___ Document excerpt

In an earlier report, IATA has predicted that net airline industry losses for 2021 will come in at USD 47.7 billion. Although this is an improvement over the 2020 industry loss of USD 126.4 billion, they will still burn through an astounding USD 81 billion of cash.
Singapore Airlines, which does not have a domestic market, said when reporting its latest quarterly financial performance that it has reduced its monthly cash burn from SGD 350 million (USD 261 million) at the start of COVID to between SGD 100 to 150 million (USD 75 to 112 million). This means that until travel dramatically improves, it still expects to bleed USD 900 million (at the low end of its estimate) of cash every year. However, it has stated during its last financial performance reporting that following the latest round of fund raising, it has enough cash to last till early 2023.
The good news for now is that it is seeing its monthly passenger traffic inch up month by month.

______
___ Information given

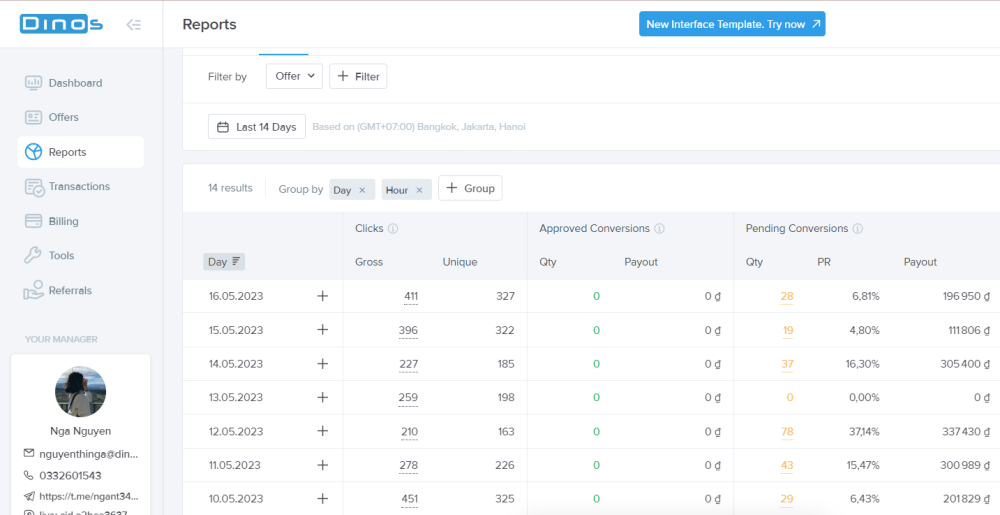Click manager Nga Nguyen's profile photo
Image resolution: width=1000 pixels, height=515 pixels.
pyautogui.click(x=81, y=391)
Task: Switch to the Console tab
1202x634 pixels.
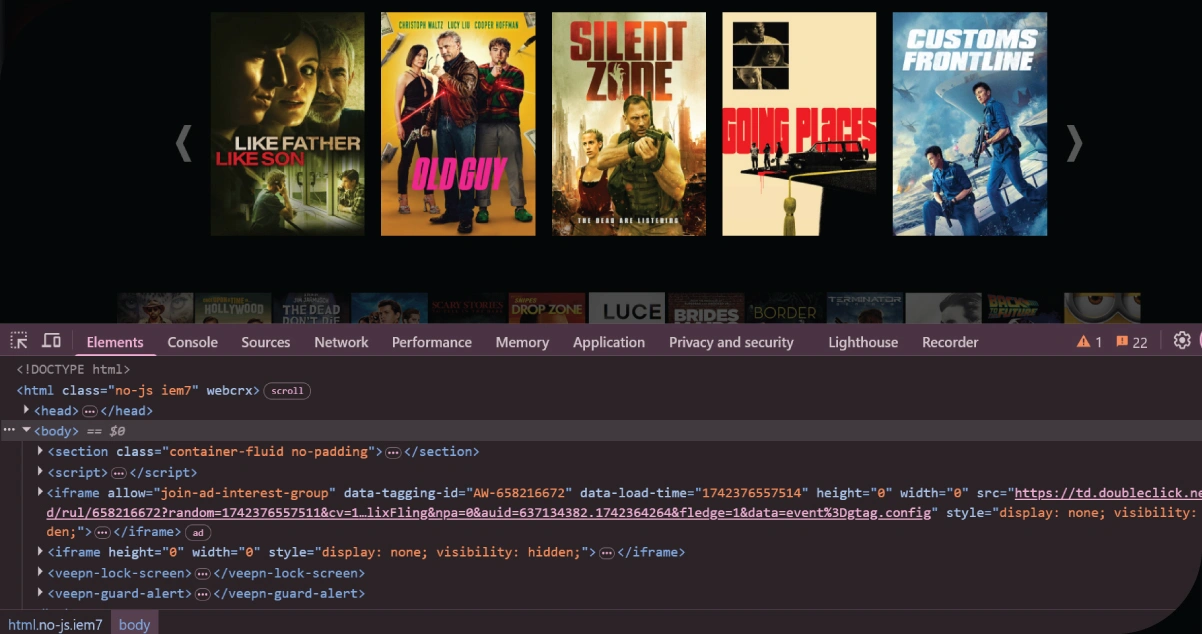Action: click(192, 342)
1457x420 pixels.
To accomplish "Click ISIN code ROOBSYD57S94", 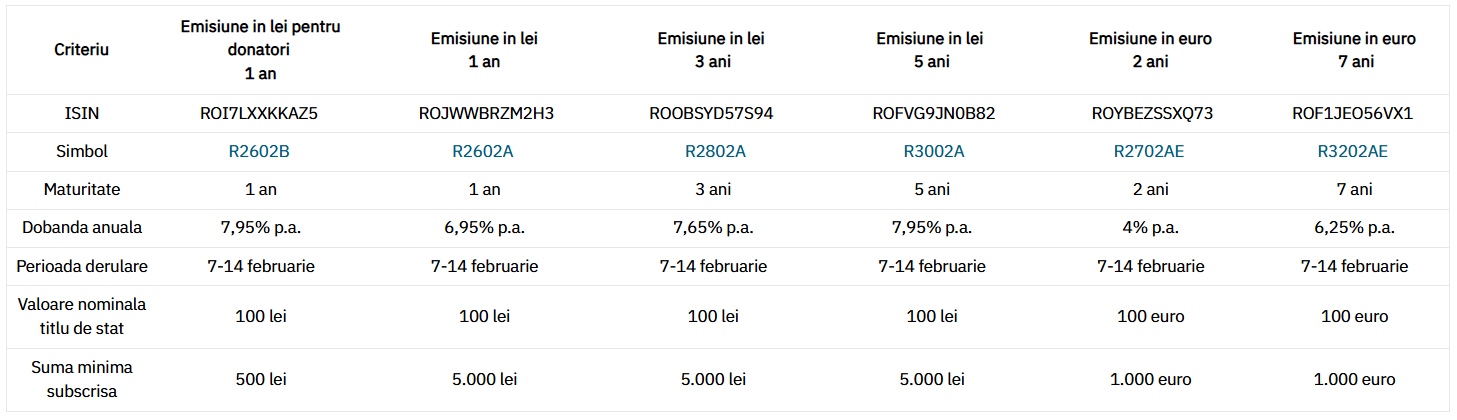I will click(x=711, y=114).
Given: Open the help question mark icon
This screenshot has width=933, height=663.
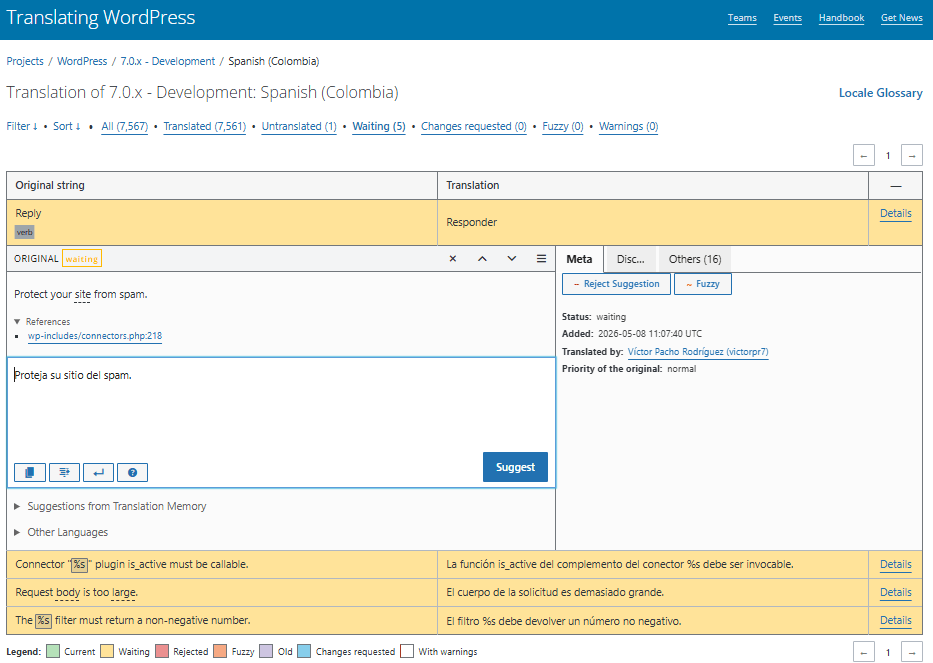Looking at the screenshot, I should (133, 473).
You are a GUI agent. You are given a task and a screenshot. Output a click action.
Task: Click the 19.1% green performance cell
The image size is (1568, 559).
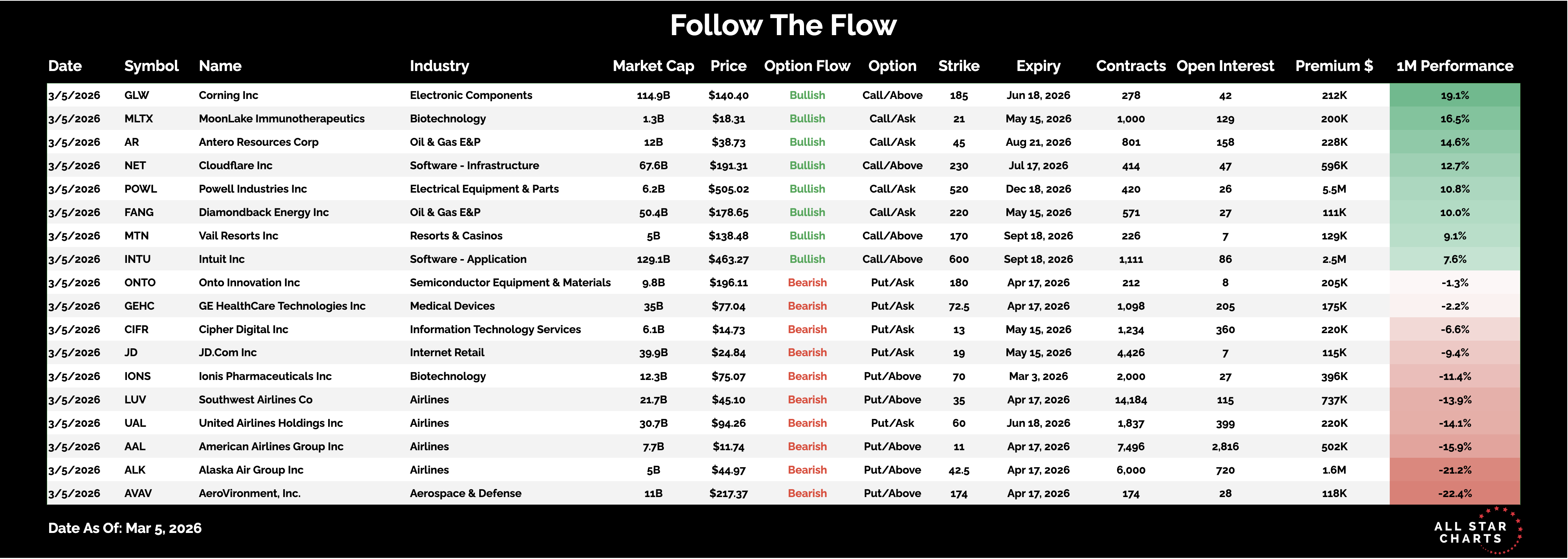(x=1454, y=96)
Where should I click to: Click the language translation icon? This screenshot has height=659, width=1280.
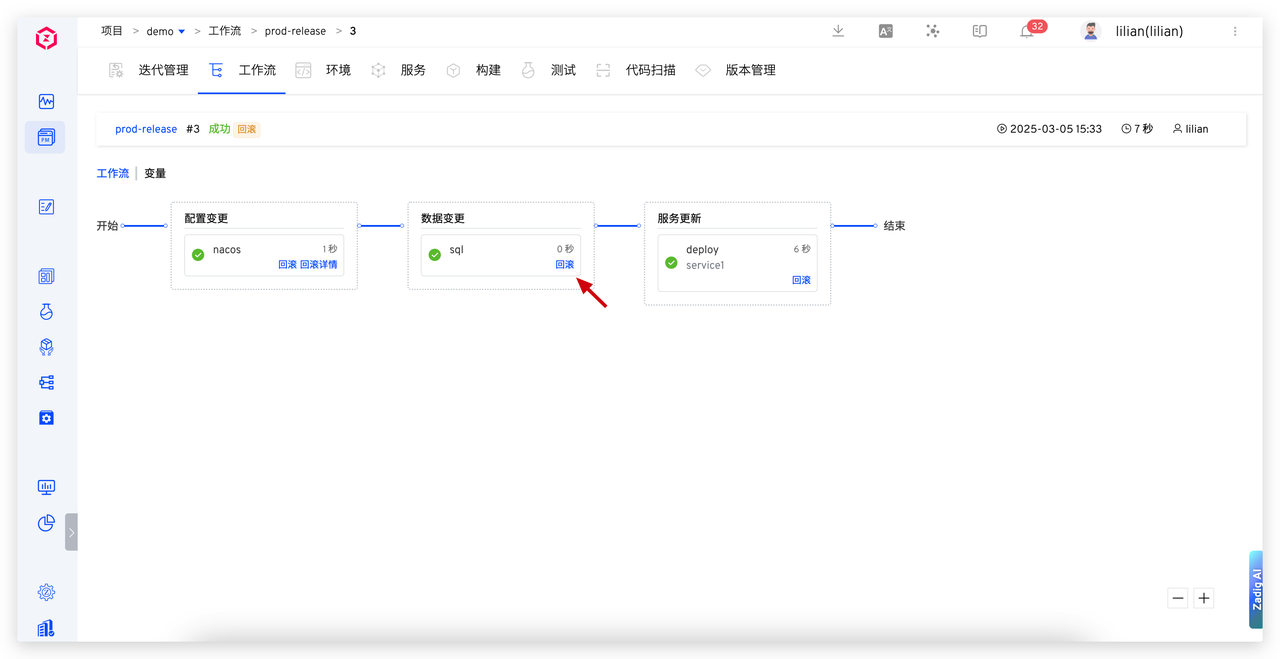pos(885,31)
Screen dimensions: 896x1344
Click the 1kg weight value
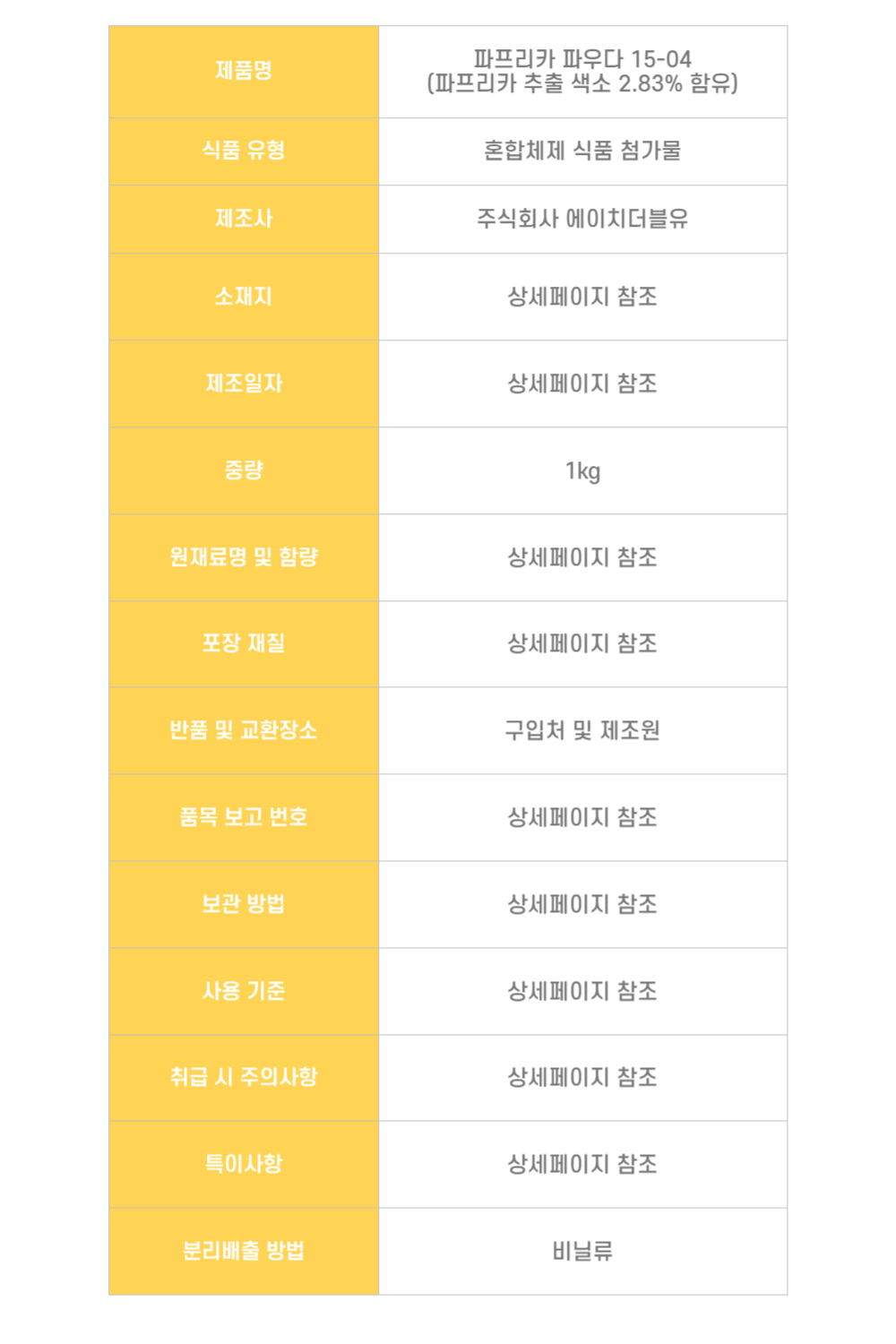582,471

______

> **Work task 1**
Duplicate the passage of the airline cash-burn text that opens with the words containing "In an earlier" and closes with "billion of cash.".
> **Work task 2**
In the airline cash-burn text, what is the basis for Singapore Airlines expecting to lose USD 900 million in cash each year?

> **Final answer 1**
In an earlier report, IATA has predicted that net airline industry losses for 2021 will come in at USD 47.7 billion. Although this is an improvement over the 2020 industry loss of USD 126.4 billion, they will still burn through an astounding USD 81 billion of cash.

> **Final answer 2**
The figure comes from the airline's reduced monthly cash burn of SGD 100 to 150 million (USD 75 to 112 million). At the low end of that estimate, the burn adds up to USD 900 million a year. The airline expects this to continue until travel dramatically improves.